[Opening DATA TO USE section]

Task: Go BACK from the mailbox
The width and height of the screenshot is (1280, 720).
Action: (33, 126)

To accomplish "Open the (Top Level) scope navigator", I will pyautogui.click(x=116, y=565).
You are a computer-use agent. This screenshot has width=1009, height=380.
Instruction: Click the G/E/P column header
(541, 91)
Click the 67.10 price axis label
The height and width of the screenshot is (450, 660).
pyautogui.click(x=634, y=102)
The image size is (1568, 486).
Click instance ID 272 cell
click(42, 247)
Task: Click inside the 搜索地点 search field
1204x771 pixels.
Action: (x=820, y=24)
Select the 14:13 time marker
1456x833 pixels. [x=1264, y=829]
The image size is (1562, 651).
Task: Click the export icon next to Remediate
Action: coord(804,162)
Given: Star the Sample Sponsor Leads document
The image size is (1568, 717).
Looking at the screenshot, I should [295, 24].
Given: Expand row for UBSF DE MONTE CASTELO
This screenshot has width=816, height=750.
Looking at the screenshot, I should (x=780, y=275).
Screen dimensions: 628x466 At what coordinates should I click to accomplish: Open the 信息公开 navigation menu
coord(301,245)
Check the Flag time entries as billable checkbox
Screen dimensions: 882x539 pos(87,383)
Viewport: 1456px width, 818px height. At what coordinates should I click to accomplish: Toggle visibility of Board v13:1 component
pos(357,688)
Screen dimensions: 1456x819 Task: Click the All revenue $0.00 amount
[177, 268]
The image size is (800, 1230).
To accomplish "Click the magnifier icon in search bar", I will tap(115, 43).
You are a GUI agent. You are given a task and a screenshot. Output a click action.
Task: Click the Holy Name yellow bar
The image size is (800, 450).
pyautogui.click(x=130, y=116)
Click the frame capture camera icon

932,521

[Closing DATA TO USE section]

■ **WHAT IS NEEDED**:
Read the listing. Report every line that includes the word "search".

■ **SOLVED EXERCISE**:
Task: Click inside the 搜索地点 search field
To accomplish "Click the magnifier icon in search bar", I will tap(115, 43).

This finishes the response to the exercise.